== Source data ==

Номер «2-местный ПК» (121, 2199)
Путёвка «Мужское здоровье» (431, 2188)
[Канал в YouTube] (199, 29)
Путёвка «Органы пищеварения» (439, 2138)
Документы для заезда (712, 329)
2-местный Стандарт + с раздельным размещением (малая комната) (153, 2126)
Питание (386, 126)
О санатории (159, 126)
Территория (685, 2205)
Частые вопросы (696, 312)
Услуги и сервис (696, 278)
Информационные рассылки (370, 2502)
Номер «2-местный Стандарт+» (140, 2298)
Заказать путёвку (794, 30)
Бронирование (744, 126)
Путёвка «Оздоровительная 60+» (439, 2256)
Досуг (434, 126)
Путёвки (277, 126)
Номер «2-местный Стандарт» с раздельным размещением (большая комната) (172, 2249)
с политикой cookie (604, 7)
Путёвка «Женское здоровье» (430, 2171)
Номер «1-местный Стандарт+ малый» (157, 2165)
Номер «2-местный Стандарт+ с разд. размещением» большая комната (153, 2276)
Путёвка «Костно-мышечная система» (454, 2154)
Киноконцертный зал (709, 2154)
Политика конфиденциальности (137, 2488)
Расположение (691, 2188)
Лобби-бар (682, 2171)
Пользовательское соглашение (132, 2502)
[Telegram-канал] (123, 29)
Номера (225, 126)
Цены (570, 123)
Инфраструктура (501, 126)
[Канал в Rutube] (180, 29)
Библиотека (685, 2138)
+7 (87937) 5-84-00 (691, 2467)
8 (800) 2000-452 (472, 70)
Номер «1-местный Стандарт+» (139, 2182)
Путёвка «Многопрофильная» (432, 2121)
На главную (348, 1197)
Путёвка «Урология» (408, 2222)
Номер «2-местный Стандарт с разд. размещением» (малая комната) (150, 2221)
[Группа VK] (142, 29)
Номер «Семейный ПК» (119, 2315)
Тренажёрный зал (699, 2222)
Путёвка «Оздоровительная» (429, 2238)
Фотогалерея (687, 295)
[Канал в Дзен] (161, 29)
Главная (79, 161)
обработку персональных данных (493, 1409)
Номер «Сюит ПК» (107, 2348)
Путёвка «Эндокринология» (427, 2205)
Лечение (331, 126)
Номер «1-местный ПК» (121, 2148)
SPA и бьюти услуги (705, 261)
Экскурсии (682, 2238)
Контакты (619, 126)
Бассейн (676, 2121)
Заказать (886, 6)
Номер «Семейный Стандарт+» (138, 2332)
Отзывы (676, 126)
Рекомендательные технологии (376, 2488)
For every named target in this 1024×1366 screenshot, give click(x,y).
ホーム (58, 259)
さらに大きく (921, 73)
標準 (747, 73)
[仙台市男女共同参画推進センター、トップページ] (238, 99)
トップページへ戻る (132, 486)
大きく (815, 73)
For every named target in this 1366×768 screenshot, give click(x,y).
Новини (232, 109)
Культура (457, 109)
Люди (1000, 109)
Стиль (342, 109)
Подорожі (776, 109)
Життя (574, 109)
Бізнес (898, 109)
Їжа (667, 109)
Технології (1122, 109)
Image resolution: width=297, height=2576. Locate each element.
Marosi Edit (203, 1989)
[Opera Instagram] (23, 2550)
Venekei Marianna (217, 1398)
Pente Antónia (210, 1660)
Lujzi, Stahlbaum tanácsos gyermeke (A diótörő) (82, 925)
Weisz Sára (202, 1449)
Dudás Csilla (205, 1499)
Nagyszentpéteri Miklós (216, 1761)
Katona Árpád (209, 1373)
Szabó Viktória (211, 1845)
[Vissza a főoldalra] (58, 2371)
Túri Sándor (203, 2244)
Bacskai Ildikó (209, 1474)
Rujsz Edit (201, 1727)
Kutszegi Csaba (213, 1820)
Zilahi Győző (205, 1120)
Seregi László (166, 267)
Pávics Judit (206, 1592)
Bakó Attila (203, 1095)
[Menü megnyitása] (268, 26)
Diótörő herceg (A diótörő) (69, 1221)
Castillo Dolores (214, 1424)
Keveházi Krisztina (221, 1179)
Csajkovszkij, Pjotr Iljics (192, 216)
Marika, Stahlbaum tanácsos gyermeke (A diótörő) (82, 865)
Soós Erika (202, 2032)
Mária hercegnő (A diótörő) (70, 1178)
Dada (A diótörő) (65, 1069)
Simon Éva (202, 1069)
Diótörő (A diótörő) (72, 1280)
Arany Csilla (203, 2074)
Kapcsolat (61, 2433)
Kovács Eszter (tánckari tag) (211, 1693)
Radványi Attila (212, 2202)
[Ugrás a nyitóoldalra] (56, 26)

===

__Work instruction__: Copy out exactly the line that holds "Csajkovszkij, Pjotr Iljics (192, 216)" and all remaining lines of the listing, both the first and the last included.

__Result for this exercise__:
Csajkovszkij, Pjotr Iljics (192, 216)
Marika, Stahlbaum tanácsos gyermeke (A diótörő) (82, 865)
Soós Erika (202, 2032)
Mária hercegnő (A diótörő) (70, 1178)
Dada (A diótörő) (65, 1069)
Simon Éva (202, 1069)
Diótörő (A diótörő) (72, 1280)
Arany Csilla (203, 2074)
Kapcsolat (61, 2433)
Kovács Eszter (tánckari tag) (211, 1693)
Radványi Attila (212, 2202)
[Ugrás a nyitóoldalra] (56, 26)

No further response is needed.